If you’re unfamiliar with the concept, RIT refers to the ability to deal out two sets of cards from the point of all-in, giving each player double the chance to either come from behind and claim at least half the pot, or avoid a nasty suckout.
The format was first introduced to the poker-playing public on the popular poker show High Stakes Poker, where players such as Phil Hellmuth and Gus Hansen have found themselves sweating RIT pots with hundreds of thousands of dollars on the line. But is there a strategy to running it twice, and if so, what are the best times to use it? Let’s take a look at both the pros and cons of this exciting element of the game.
Running It Twice – Pros
Far and away the most impactful aspect of running it twice is the ability for players to reduce variance in an often-high-variance game. By getting two shots at a runout once all the chips have been put into the pot, players can decrease the impact luck has on their bottom line. Taking a look at a simple example, imagine getting it all in on the flop with pocket aces against a flush-draw. Under normal circumstances, even though your overpair is a relatively dominant favourite, it will still lose the pot more than a third of the time. Therefore, by running it twice, you get two tries to survive at a 65% favourite, with each run accounting for half the pot. This means that you now only have about a 12% chance to lose all your money, reducing your bust-scenario by about two-thirds. Conversely, as the flush-draw holder in the above scenario, you increase your odds of winning at least half the pot, keeping you live in the game.
Running It Twice – Cons
Although RIT has the benefits of reducing one’s variance, there are scenarios where players may want to forgo the option as a way to maximize their edge. Most specifically, when facing a much weaker opponent, players may want to decline their option to run it twice knowing that they likely have a sizable edge in the hand and that it’s important to seize their opponent’s chips before someone else at the table gets the chance to. Besides, if the better player should lose the hand, it’s much more likely they’ll soon have another opportunity to get it back from a weaker opponent as opposed to from a stronger one.
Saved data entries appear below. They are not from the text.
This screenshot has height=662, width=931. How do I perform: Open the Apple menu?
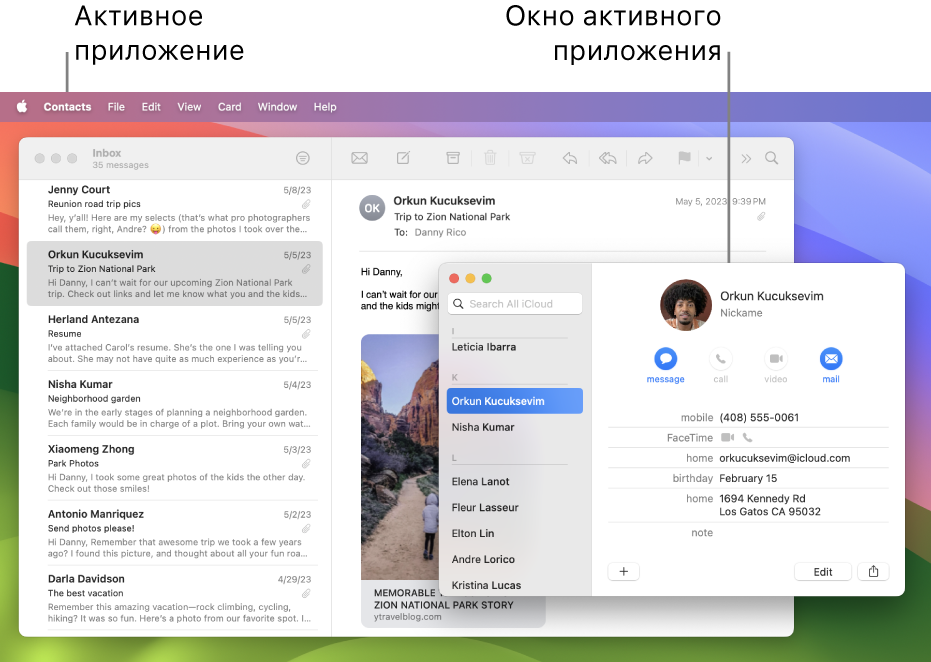tap(22, 107)
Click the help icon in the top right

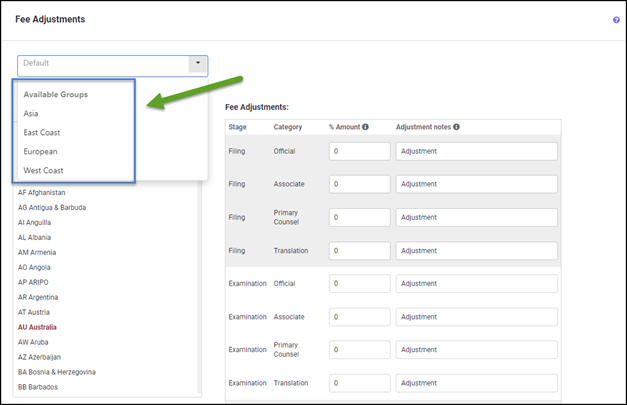point(616,20)
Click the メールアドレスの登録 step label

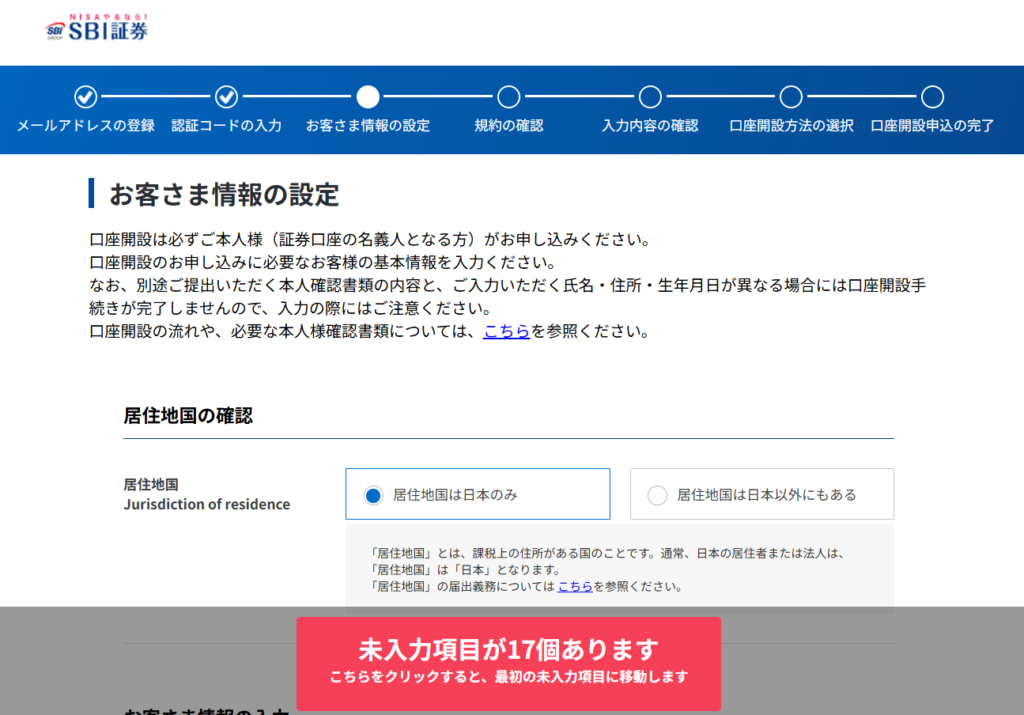[x=86, y=126]
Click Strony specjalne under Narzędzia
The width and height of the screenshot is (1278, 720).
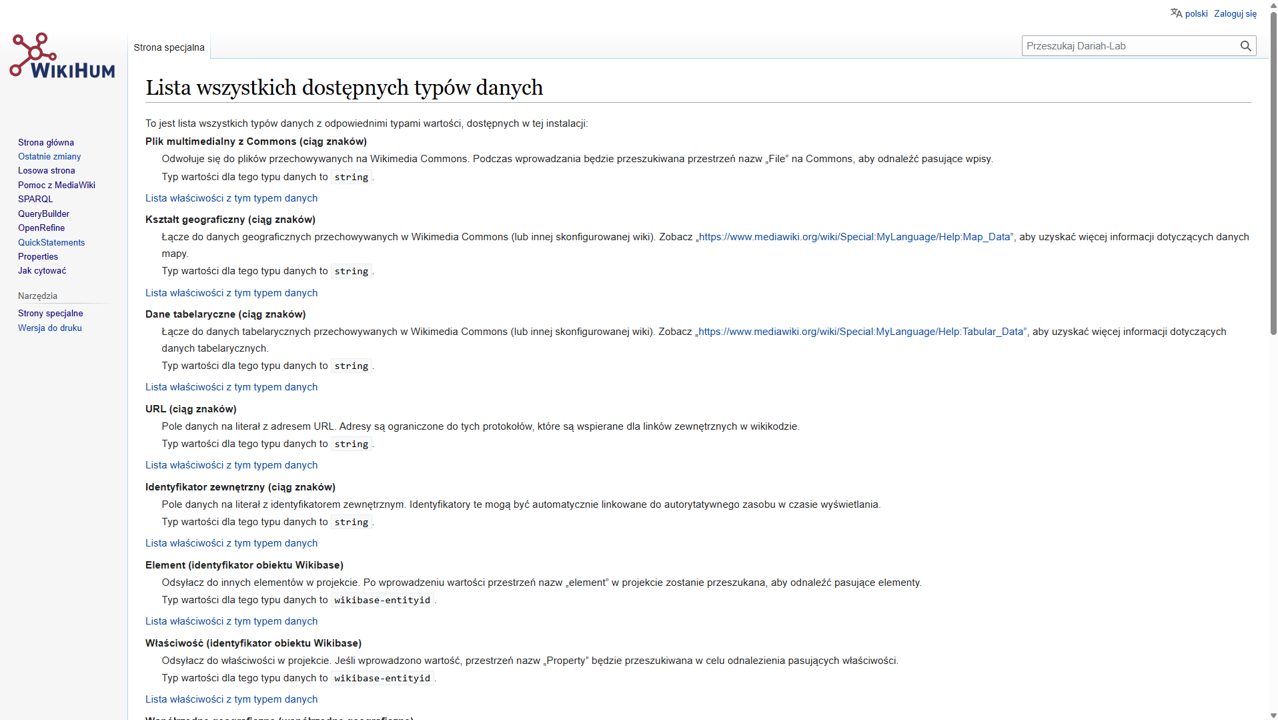click(50, 313)
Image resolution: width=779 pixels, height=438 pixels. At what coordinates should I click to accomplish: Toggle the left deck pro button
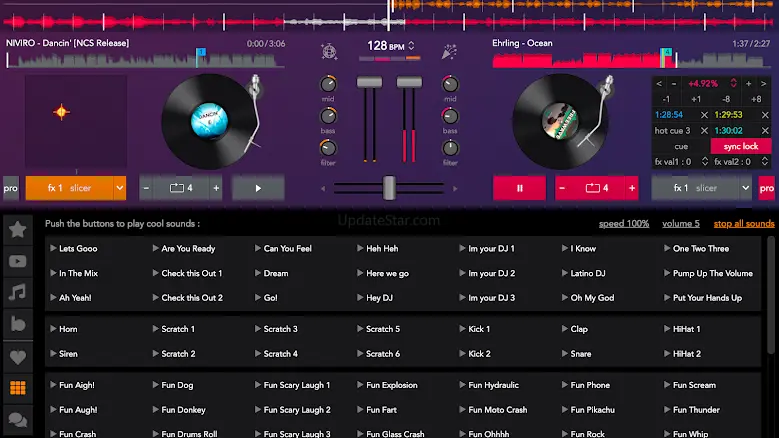click(11, 188)
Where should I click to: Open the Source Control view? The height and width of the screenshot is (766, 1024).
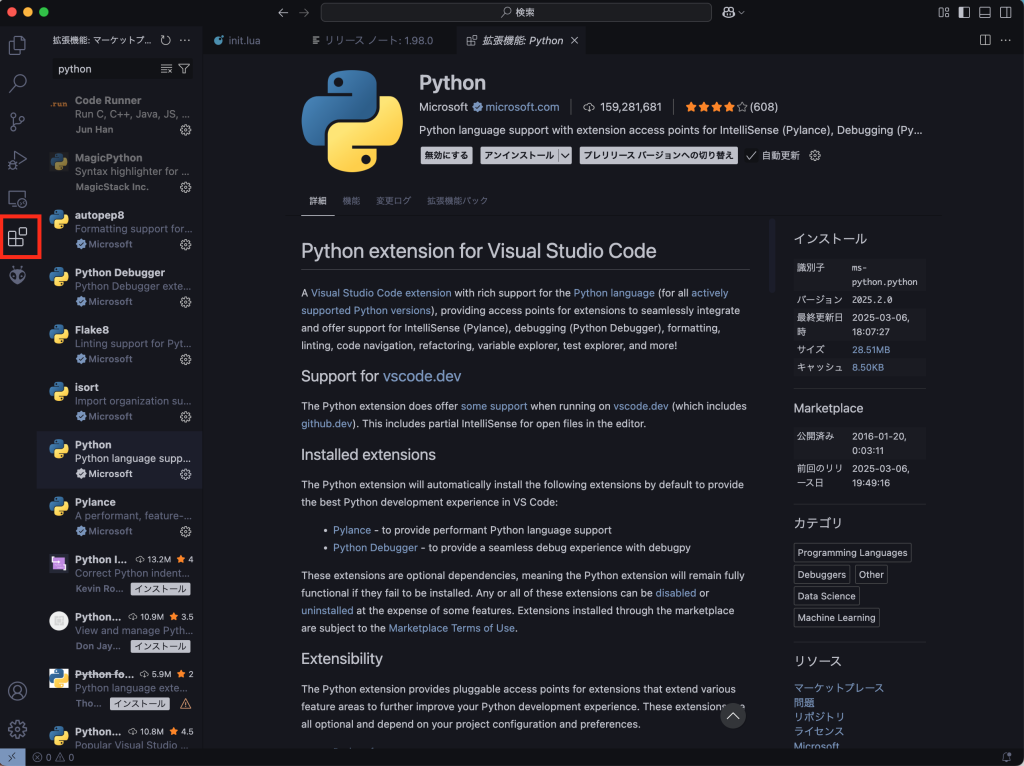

Running It Twice – Other Considerations
The one other important element of RIT is the ’tilt’ factor both from a player’s own perspective, as well as from their opponents’. Simply put, if taking a bad beat is going to put you on tilt and lead you to making worse decisions in subsequent pots, running it twice is a good option, while if not running it twice is going to tilt your opponent, perhaps that’s a strategy you can exploit in your favor. Additionally, if variance is not a big concern for you since you’re properly bankrolled for the game you’re playing in, declining your option to run it twice will perhaps cause the players at the table to play tighter vs you in all-in pots, allowing you to exploit your image.
All in all, running it twice is one of the most fun elements of poker and, when used with purpose and understanding, can be another tool to increase your edge at the table.